Hello! I'm just a computer program, so I don't have feelings, but I'm here and ready to help you. How can I assist you today?


## What are components in LLamaIndex?
While LlamaIndex has many components, we’ll focus specifically on the QueryEngine component. Why? Because it can be used as a Retrieval-Augmented Generation (RAG) tool for an agent.

So, what is RAG? LLMs are trained on enormous bodies of data to learn general knowledge. However, they may not be trained on relevant and up-to-date data. RAG solves this problem by finding and retrieving relevant information from your data and giving that to the LLM.

Now, think about how Alfred works:

1. You ask Alfred to help plan a dinner party
2. Alfred needs to check your calendar, dietary preferences, and past successful menus
3. The `QueryEngine` helps Alfred find this information and use it to plan the dinner party

This makes the `QueryEngine` a **key component for building agentic RAG workflows** in LlamaIndex. Just as Alfred needs to search through your household information to be helpful, any agent needs a way to find and understand relevant data. The QueryEngine provides exactly this capability.

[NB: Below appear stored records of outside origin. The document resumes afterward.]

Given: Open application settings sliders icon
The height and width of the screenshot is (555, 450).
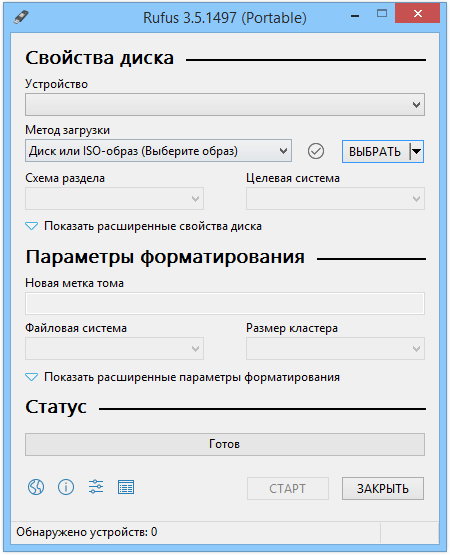Looking at the screenshot, I should pos(96,487).
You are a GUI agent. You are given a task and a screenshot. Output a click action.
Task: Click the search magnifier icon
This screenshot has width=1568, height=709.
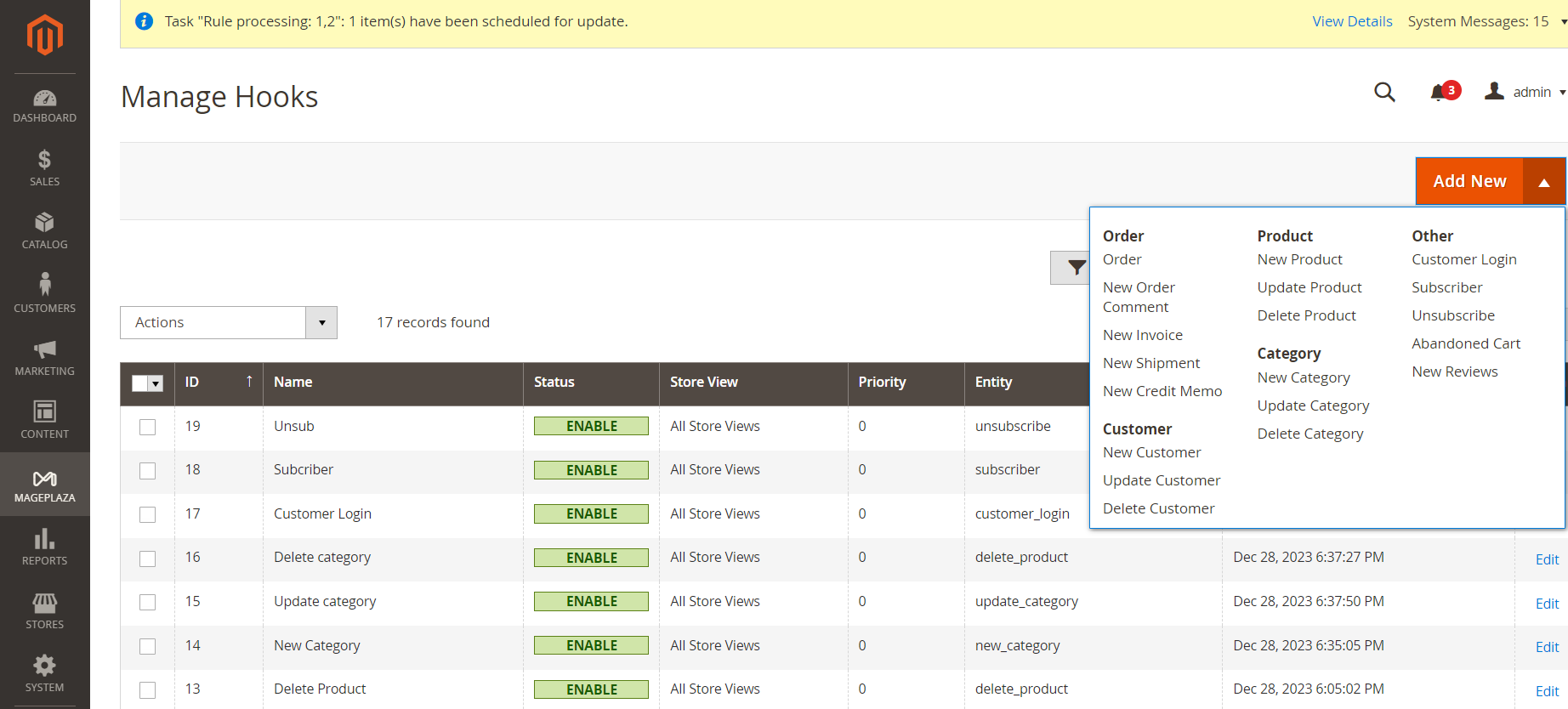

Now, let’s dive a bit deeper into the components and see how you can combine components to create a RAG pipeline.

## Creating a RAG pipeline using components

There are five key stages within RAG, which in turn will be a part of most larger applications you build. These are:

1. **Loading**: this refers to getting your data from where it lives — whether it’s text files, PDFs, another website, a database, or an API — into your workflow. LlamaHub provides hundreds of integrations to choose from.
2. **Indexing**: this means creating a data structure that allows for querying the data. For LLMs, this nearly always means creating vector embeddings. Which are numerical representations of the meaning of the data. Indexing can also refer to numerous other metadata strategies to make it easy to accurately find contextually relevant data based on properties.
3. **Storing**: once your data is indexed you will want to store your index, as well as other metadata, to avoid having to re-index it.
4. **Querying**: for any given indexing strategy there are many ways you can utilize LLMs and LlamaIndex data structures to query, including sub-queries, multi-step queries and hybrid strategies.
5. **Evaluation**: a critical step in any flow is checking how effective it is relative to other strategies, or when you make changes. Evaluation provides objective measures of how accurate, faithful and fast your responses to queries are.


In [None]:
!pip install datasets

We will be using personas from the `dvilasuero/finepersonas-v0.1-tiny dataset`. This dataset contains 5K personas that will be attending the party!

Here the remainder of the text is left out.